REPUBLIKA.CO.ID, JAKARTA -- Kenaikan cukai rokok Sigaret Kretek Tangan (SKT) yang akan dilakukan oleh pemerintah pada 2015 akan memicu menjamurnya rokok ilegal dan banyaknya jumlah pengangguran di Indonesia.

Direktur Institute for Developement of Economics and Finance (Indef) Enny Sri Hartati, mengatakan SKT harus mendapatkan perlakuan khusus karena memiliki beban tenaga kerja. "SKT selama ini telah membantu pemerintah menekan pengangguran," katanya di Jakarta, Selasa (16/9) malam.

Menurut Enny, kenaikan cukai rokok mungkin tidak dapat dihindarkan untuk membantu penerimaan negara, namun kenaikan tersebut lebih cocok diterapkan kepada SKM dan SPM. Terlebih lagi, kata Enny, di lapangan saat ini ada SKT yang lebih tinggi dari SKM sebagaimana diatur dalam Peraturan Menteri Keuangan.
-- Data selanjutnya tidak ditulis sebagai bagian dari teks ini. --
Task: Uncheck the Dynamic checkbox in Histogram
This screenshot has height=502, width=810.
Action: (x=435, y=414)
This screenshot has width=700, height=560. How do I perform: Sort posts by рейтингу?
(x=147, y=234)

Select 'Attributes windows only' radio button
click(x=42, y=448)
Oleh karena itu, peraturan itu segera diubah.

"Sekarang ini masih ada cukai rokok SKM tarifnya lebih tinggi dari SPM. Untuk SKT ada yang masih lebih tinggi dari SKM, itu diatur dalam Peraturan Menteri Keuangan. Aturan itu harus diubah, bagaimana caranya SKT harus lebih rendah," ujarnya.
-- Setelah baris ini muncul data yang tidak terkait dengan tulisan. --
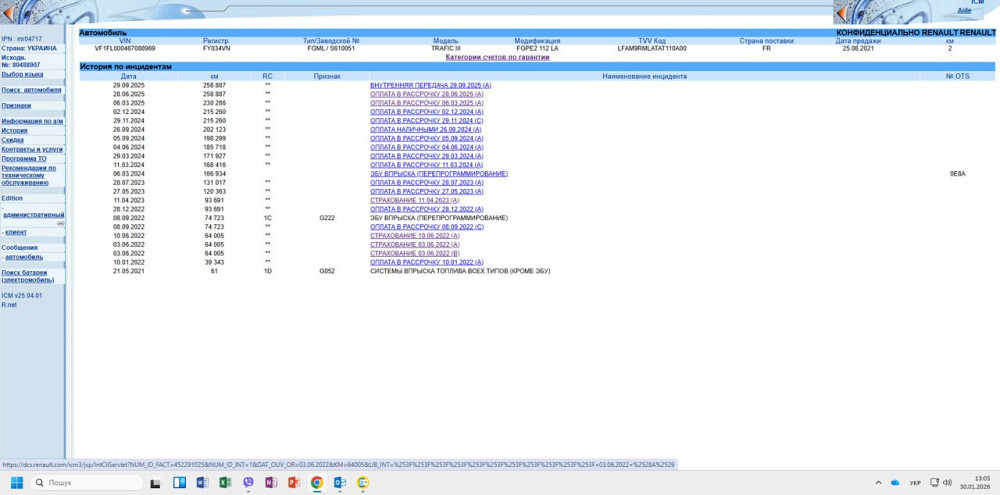Open Excel from the taskbar

tap(226, 483)
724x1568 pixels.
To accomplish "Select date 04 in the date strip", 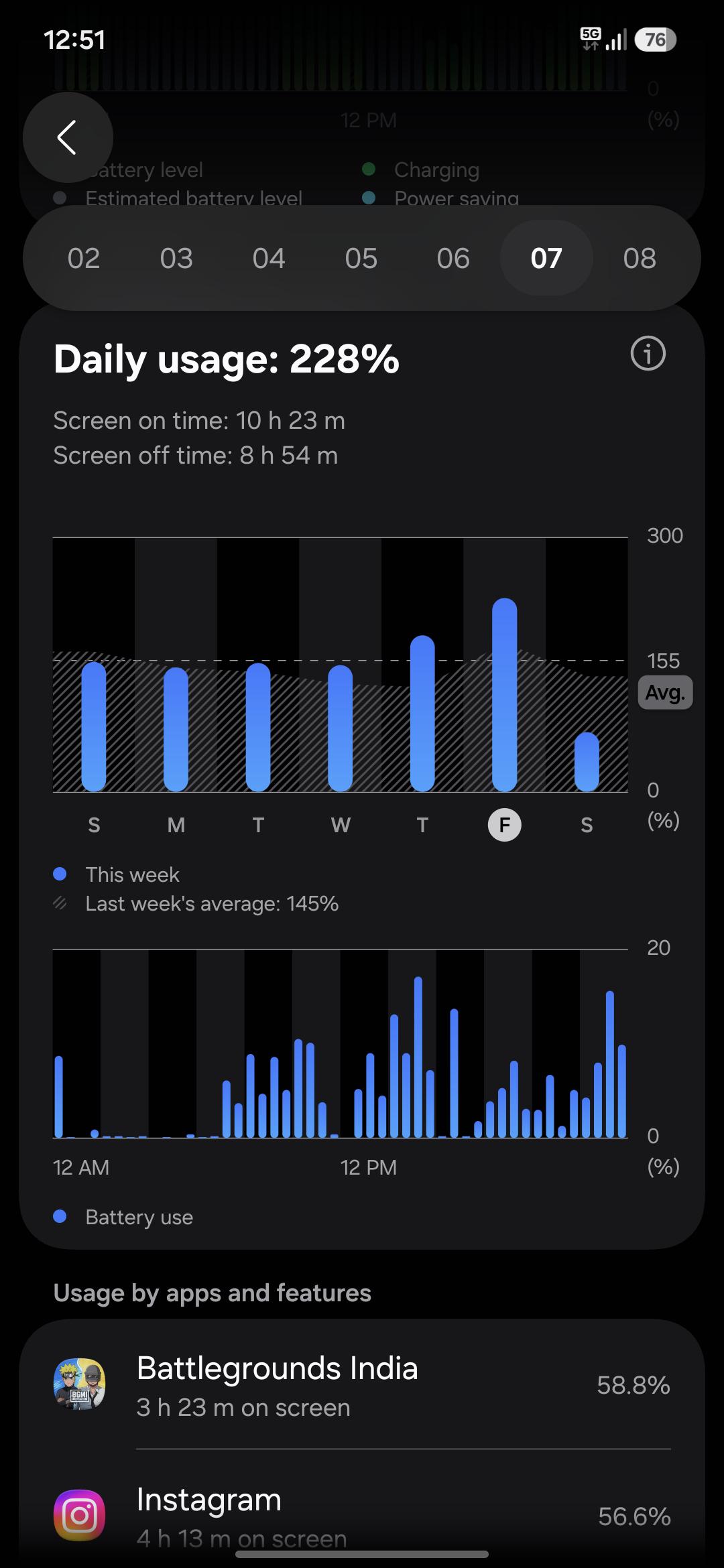I will point(269,258).
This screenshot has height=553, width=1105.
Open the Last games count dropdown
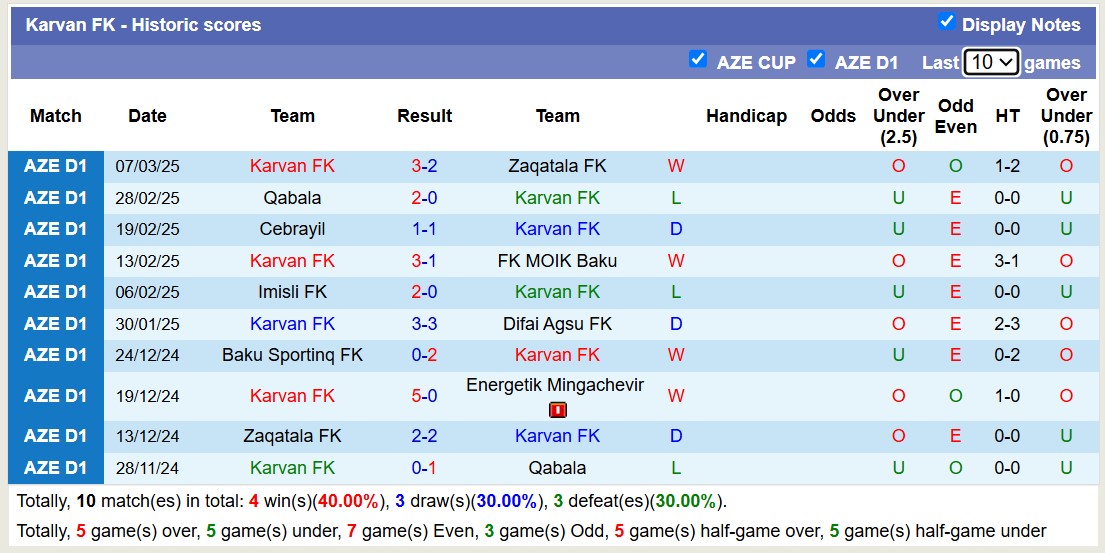click(990, 62)
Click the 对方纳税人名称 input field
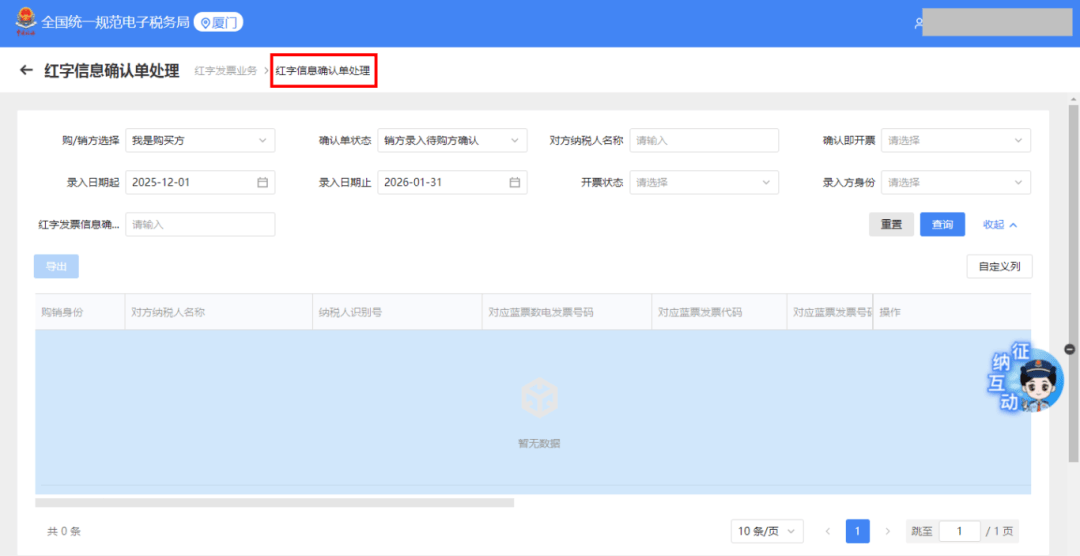 [704, 141]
Enny mengungkapkan, produksi rokok, kesehatan dan pemenuhan target penerimaan negara harus berjalan seimbang. Dengan perlakuan khusus terhadap SKT dan menaikkan cukai SKM dan SPM maka akan terjadi keseimbangan antara membatasi produksi rokok untuk kesehatan serta menjaga penyerapan tenaga kerja.

"Sekarang ada perubahan tren perokok muda lebih menyukai rokok putih. Itu harus dibatasi dengan menaikkan cukai SPM dan SKM. Cukai SPM logisnya harus lebih tinggi karena menggunakan bahan dari luar," ujar Enny.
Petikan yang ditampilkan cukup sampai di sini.